- Agriculture, including livestock as well as crop production, makes up about a third (30%) of the global greenhouse gases that are generated by human activity and warming our planet.
- About half of these agricultural emissions are caused by deforestation and soil carbon losses; the rest is largely generated by livestock (and some artificial fertilizer use).
- In Africa, lack of relevant technology and infrastructure means that no reliable data yet exists on the levels of greenhouse gas emissions generated by the continent’s livestock in the form of methane and nitrous oxide. Consequently, estimates of agricultural greenhouse gas emissions based mainly on research from industrialized nations are being assigned to African countries, obscuring the real situation and hampering efforts to determine emission hotspots and actions with greatest potential to mitigate the continent’s emissions.
- African governments lack the information they need to develop legislation to reduce their greenhouse gas emissions.
- Given that 70% of Africa’s people still farm for a living, it is critical that such legislation include policies that help resource-poor farmers decrease the environmental footprint of their small-scale livestock production systems while at the same time increasing their livestock and whole-farm production efficiencies, thereby improving their livelihoods.

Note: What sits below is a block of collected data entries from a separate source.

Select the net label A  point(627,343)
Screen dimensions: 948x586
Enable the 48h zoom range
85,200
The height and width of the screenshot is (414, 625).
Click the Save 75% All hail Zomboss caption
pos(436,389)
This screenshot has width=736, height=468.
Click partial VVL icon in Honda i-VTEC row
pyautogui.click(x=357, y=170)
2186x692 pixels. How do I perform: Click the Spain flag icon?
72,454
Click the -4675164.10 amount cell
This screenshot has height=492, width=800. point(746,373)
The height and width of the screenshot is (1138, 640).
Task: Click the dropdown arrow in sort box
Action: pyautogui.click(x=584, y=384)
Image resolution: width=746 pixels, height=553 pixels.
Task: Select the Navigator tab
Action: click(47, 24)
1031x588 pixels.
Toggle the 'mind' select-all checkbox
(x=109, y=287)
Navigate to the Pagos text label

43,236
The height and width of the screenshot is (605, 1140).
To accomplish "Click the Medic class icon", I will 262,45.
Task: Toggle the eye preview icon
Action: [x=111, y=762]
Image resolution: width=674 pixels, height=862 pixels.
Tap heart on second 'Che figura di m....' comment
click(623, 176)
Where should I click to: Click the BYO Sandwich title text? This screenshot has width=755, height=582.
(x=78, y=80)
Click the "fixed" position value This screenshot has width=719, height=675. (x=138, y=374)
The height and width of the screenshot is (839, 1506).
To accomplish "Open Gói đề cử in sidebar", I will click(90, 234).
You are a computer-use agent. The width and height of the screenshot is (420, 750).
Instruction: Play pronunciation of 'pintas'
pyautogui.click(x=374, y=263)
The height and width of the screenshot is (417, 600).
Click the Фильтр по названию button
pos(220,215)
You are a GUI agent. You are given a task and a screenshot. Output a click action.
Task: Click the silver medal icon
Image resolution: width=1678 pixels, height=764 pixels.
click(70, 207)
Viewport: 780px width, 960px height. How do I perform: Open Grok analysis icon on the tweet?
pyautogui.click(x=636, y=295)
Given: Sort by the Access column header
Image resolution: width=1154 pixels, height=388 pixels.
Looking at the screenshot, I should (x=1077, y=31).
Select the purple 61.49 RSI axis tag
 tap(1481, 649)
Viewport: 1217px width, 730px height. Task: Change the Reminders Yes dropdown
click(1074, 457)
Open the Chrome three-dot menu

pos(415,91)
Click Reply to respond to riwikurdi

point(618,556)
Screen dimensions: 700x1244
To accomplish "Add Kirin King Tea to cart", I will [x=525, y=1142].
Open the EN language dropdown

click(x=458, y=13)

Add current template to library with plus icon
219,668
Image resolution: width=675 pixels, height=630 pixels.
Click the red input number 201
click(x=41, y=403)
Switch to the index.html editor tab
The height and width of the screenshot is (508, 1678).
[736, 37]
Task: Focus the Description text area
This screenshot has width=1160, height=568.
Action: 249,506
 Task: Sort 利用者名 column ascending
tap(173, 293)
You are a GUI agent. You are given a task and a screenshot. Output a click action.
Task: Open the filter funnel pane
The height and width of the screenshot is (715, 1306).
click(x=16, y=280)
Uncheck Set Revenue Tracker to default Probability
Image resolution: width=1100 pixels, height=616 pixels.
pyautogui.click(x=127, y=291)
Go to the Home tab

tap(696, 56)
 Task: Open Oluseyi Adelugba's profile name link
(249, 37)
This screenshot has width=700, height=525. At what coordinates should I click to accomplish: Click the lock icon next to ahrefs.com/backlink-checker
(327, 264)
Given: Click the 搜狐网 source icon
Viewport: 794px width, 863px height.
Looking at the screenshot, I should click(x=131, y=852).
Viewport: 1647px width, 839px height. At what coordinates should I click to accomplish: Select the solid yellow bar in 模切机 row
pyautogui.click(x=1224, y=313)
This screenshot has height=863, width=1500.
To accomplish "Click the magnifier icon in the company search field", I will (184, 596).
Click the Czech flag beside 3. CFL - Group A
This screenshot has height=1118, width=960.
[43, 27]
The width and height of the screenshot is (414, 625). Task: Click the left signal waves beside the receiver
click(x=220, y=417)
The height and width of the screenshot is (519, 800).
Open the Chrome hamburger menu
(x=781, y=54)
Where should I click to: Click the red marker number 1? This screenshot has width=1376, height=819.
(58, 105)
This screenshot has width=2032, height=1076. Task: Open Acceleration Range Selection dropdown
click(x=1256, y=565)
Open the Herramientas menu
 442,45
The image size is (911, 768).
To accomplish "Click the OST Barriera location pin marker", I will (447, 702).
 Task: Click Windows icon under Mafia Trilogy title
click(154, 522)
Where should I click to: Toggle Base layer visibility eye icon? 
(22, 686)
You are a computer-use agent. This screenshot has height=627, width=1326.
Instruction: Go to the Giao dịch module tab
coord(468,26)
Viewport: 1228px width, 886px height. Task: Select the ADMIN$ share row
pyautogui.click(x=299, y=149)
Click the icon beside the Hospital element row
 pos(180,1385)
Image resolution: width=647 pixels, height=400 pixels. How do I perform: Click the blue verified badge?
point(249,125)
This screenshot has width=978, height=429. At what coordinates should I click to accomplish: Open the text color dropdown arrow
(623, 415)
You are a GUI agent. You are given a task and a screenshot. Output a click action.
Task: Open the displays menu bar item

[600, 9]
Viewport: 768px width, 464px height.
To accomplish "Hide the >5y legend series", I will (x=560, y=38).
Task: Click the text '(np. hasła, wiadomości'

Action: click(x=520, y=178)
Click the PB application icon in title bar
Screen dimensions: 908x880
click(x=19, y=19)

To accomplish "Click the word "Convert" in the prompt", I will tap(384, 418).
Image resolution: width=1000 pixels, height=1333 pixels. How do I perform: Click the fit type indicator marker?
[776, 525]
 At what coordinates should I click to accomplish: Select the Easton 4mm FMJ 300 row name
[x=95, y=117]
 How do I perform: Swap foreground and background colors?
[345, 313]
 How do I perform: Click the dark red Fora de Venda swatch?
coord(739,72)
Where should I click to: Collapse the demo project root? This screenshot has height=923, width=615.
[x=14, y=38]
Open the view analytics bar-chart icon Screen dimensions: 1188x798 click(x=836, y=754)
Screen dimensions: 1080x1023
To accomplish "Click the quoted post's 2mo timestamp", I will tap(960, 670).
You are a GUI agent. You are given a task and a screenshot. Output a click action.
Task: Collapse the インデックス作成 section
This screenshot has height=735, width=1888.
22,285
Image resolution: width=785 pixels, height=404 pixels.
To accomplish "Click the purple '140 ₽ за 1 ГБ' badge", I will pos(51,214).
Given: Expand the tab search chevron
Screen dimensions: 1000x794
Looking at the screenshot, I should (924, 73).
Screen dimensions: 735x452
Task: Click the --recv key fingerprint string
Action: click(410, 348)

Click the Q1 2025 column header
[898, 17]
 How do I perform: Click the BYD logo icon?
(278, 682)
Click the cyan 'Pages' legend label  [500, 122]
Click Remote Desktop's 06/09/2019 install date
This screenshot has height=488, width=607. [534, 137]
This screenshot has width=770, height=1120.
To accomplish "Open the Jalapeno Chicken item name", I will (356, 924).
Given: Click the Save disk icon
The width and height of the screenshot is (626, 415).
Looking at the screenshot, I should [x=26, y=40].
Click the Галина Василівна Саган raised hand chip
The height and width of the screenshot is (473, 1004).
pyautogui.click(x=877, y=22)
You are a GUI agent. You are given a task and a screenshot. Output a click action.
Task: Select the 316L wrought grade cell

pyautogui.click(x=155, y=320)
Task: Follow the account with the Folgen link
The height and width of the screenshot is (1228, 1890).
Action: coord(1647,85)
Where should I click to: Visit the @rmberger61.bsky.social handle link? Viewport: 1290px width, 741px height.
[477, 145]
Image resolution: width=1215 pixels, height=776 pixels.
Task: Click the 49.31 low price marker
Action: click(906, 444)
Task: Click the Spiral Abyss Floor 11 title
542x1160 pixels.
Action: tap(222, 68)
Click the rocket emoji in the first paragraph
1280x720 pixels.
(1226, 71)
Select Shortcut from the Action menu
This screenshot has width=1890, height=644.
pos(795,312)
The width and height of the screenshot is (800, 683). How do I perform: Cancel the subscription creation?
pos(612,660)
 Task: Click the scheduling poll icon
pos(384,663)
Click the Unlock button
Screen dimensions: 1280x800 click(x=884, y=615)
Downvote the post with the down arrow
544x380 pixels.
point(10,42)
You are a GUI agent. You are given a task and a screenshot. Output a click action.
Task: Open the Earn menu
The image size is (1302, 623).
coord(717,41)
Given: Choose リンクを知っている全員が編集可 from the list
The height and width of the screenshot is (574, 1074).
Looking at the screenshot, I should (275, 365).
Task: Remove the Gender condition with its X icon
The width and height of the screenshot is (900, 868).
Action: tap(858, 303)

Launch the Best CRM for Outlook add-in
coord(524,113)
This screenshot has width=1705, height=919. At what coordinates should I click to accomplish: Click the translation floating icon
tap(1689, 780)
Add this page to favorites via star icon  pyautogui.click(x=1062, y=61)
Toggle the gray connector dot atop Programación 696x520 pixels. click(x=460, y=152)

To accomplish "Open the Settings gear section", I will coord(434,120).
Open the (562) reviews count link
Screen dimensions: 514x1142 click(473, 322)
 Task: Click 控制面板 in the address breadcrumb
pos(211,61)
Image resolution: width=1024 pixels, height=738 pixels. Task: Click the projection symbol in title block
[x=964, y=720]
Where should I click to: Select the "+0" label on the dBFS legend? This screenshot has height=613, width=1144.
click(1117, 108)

- Until now there has been little incentive for Africa’s farmers or governments to reduce the environmental footprint of their smallholder agricultural practices, but this is changing.
- Agricultural and climate change experts in industrialized countries are beginning to appreciate both the threat and the opportunities presented by Africa’s fast-growing human and livestock populations and agricultural sectors. Entities such as the Green Climate Fund, founded to distribute money from developed to developing countries, are now seeking to engage African policymakers in supporting climate change mitigation and adaptation policies and practices.
- Improving agricultural productivity, particularly in the livestock sector, and halting or reversing land degradation, which releases soil carbon into the atmosphere are two major ways to significantly decrease Africa’s greenhouse gas emissions per unit of agricultural and livestock product.
- Both of these agricultural and land use strategies, which are urgently needed to feed Africa’s growing human population, particularly its exploding demand for milk, meat and eggs, are hampered by a dearth of relevant and reliable information.
- The Mazingira Centre, which was established by ILRI in 2014, is located at its headquarters in Nairobi, Kenya, and staffed by scientists and technicians from ILRI. The centre promises a step change in Africa’s environmental research infrastructure and capacity.
Staff at Mazingira Centre and its partners are establishing:
- The first accurate and verifiable greenhouse gas emission levels generated by crop and livestock production practices and land-use changes in Africa;
- Robust frameworks for assessing the socio-economic impacts of environmental degradation on the continent;
- New means of monitoring African land degradation, soil fertility, soil erosion and hydrology at farm to landscape scales; and
- Experimental programs, building on ILRI’s long-standing feed and forage expertise, to develop ruminant feeding regimes that improve animal production while decreasing greenhouse gas emissions per unit of milk or meat.
The Mazingira Centre and its partners will deliver:
- Improved agricultural production pathways that reduce the environmental footprint of smallholder systems; and
- Implementation strategies designed to suit landscape to regional programs.
- Since climate change and its associated global warming represent some of the greatest threats faced by Africa’s millions of small-scale farmers, investments in the Mazingira Centre, detailed below, have been substantial.
- State-of-the-art equipment
- Laser spectroscopy and gas chromatography instruments.
- Livestock respiration chambers.
- Micrometeorological instrumentation.
- Automated soils emissions chambers.
- Highly skilled and dedicated scientists
- Unique, multinational, cross-disciplinary teams.
- Leading specialists in diverse fields: e.g. soils, agroforestry, biogeochemistry, socio-economics, ruminant physiology and animal production.
- A capacity development focus
- Drawing MSc and PhD students from across Africa.
- Training local technicians.
- Mentoring Africa’s future environmental and agricultural production scientists through sabbaticals and workshops.